Véritable bulle de sérénité en plein coeur de Tokyo, ce sanctuaire dédié aux âmes de l’empereur Meiji et de sa femme l’impératrice Shoken, les arrière-grands-parents de l’empereur actuel Akihito, est le plus imposant monument religieux de la ville et le plus grand lieu de culte shintoïste du pays. Niché dans une forêt artificiellement composée de plus de 100 000 arbres venus des quatre coins du Japon, le temple, posé à la lisière des quartiers de Shibuya et Omotesando, accueille en été tous ceux qui cherchent à échapper à la chaleur humide qui s’abat alors sur la cité. Mais c’est surtout le jour de l’An que la foule se presse en file bien ordonnée pour prier et faire un voeu au son de la petite cloche qui rappelle aux esprits de regarder en bas. Impossible de ne pas se laisser submerger par la paix qui se dégage de ce lieu où il n’est pas rare de croiser, même en semaine, un couple de jeunes mariés et sa suite d’invités.

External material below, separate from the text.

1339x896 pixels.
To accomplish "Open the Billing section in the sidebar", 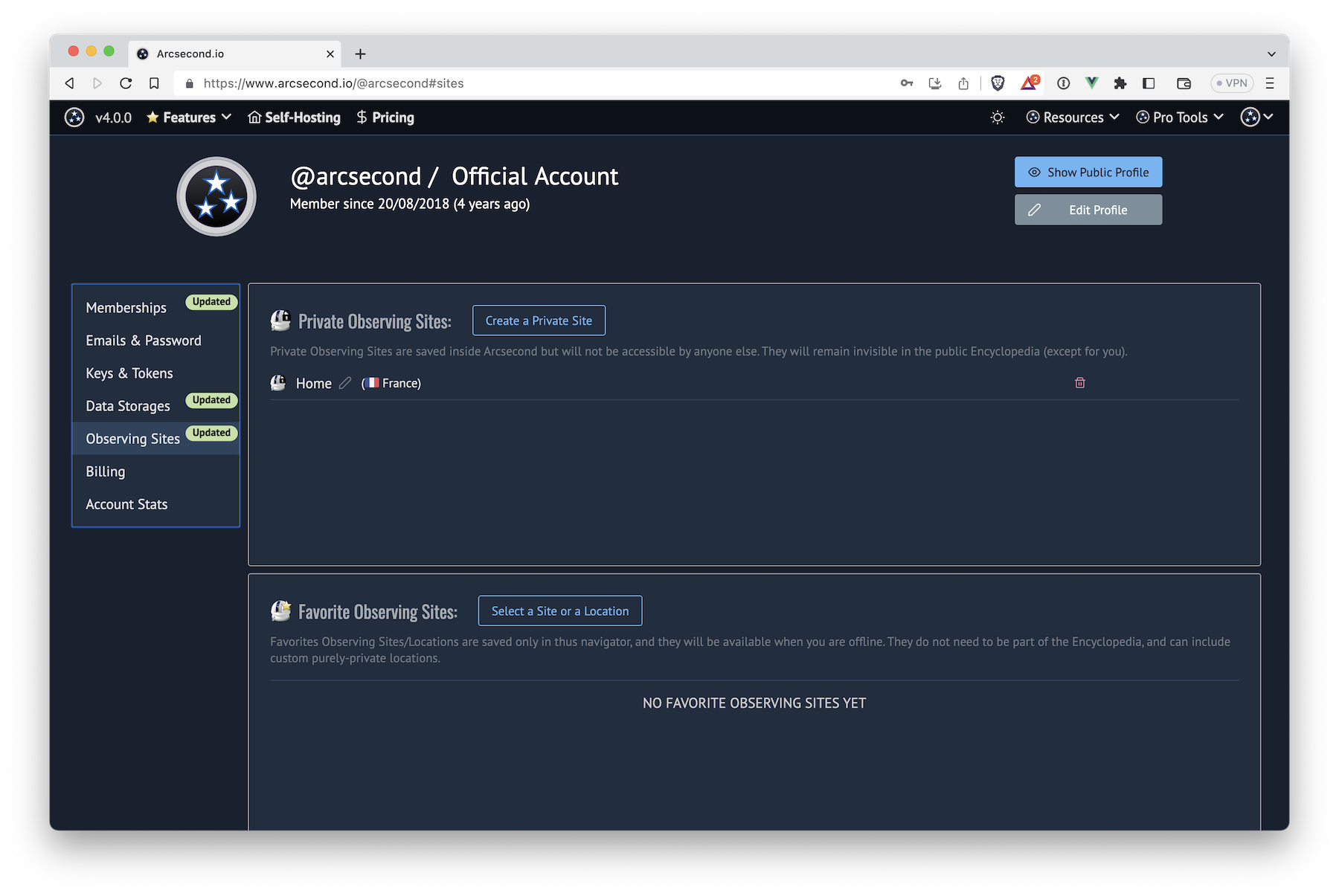I will 105,471.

1-1, Yoyogikamizonocho, Shibuya, Tokyo 151-8857.

GONPACHI

Tout sauf confidentielle, cette adresse mondialement connue attire son lot de  » gaijins  » (étrangers) pressés de s’attabler sur les lieux de tournage de l’une des scènes les plus violentes du film Kill Bill. Là où l’on pouvait voir Uma Thurman dans son mythique jumpsuit jaune dégommer ses ennemis à coups de sabre s’alignent désormais de grandes tablées susceptibles d’accueillir jusqu’à 350 couverts lorsque l’établissement affiche complet. Dans le couloir de l’entrée sur les murs duquel trônent des photos de  » people  » venus déguster la cuisine somme toute assez simple de cet izakaya où l’on peut voir les cuisiniers à l’oeuvre, un tonneau de saké ouvert en guise de bienvenue attend le visiteur dont la table n’est pas encore prête. Ici, les serveurs vous salue à l’encan d’un  » irasshai  » tonitruant ! On y vient pour l’ambiance avant tout.

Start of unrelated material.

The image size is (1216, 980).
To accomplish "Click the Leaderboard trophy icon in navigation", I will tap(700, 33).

1-13-11, Nishi-Azabu, Minato, Tokyo 106-0031.

DAINI’S TABLE

Situé dans la  » rue Miyake  » comme la surnomment les Tokyoïtes, ce restaurant propose une cuisine chinoise moderne et savoureuse servie en portions plus que généreuses dans de la vaisselle contemporaine. L’équipe du Miyake Design Studio y a ses habitudes depuis plus de trente ans. Ici, le patron, qui parle couramment français, vous attend en sous-sol dans un décor simple où domine le vert céladon.

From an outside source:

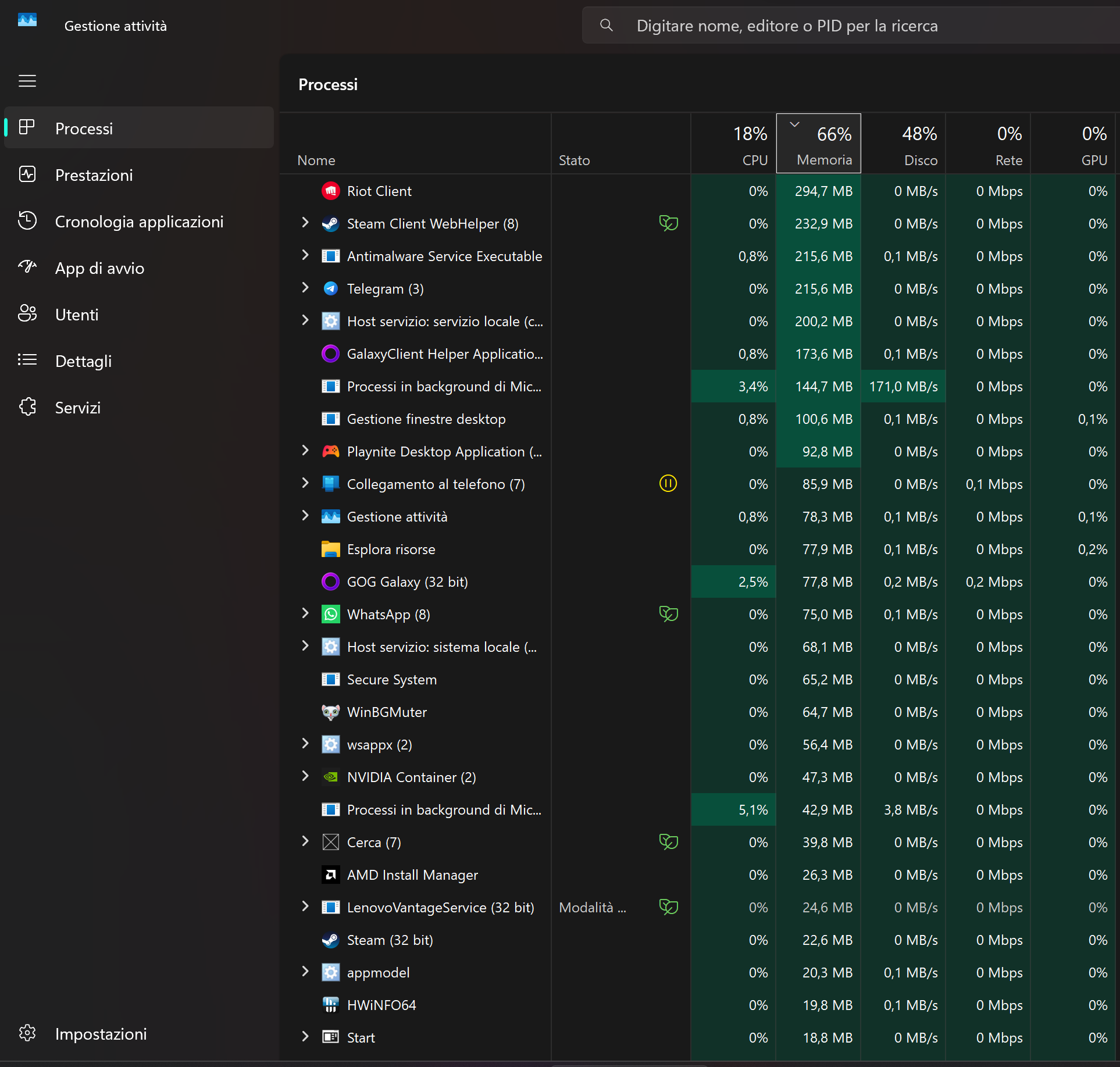The height and width of the screenshot is (1067, 1120).
Task: Click the Memoria sort column header
Action: [x=819, y=144]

6-3-14, Minamiaoyama, Minato-ku, Tokyo, 107-0062.

LE QUARTIER D’AOYAMA

Dans ces petites rues, la mode est reine mais sans l’ostentation que l’on peut observer le long des larges artères de Ginza. Issey Miyake fut le premier à investir le quartier, non pas en construisant un flagship store à la Prada – marque également implantée dans les environs depuis 2003 avec sa tour de verre signée Herzog et de Meuron – mais en essaimant une succession de boutiques à taille humaine, chacune dédiée à l’une des lignes de la griffe. Il suffit de déambuler de l’une à l’autre pour appréhender les différents univers qui tous à leur manière combinent l’idée que l’on se fait de l’artisanat japonais avec des avancées technologiques souvent révolutionnaires. Ouverte en 2013, l’enseigne Reality Lab. regroupe sur trois niveaux les vêtements, objets et accessoires les plus innovants du moment. C’est ici que l’on retrouve notamment la collection 132 5. ISSEY MIYAKE qui s’inspire de travaux mathématiques pour créer des objets tridimensionnels à partir d’une simple feuille de tissu tissé dans une fibre de polyester recyclée. Un peu plus loin, la boutique de la ligne  » me  » présente également les pièces de la collection capsule créée à partir des dessins de l’artiste Ikko Tanaka (photo). D’autres grands noms internationaux – Rick Owens, Stella McCartney, Maison Kitsuné… – mais aussi les incontournables locaux – Comme des Garçons, Sou-Sou, A Bathing Ape… – installés aux alentours contribuent à faire de ce coin de Tokyo un hotspot du shopping hype.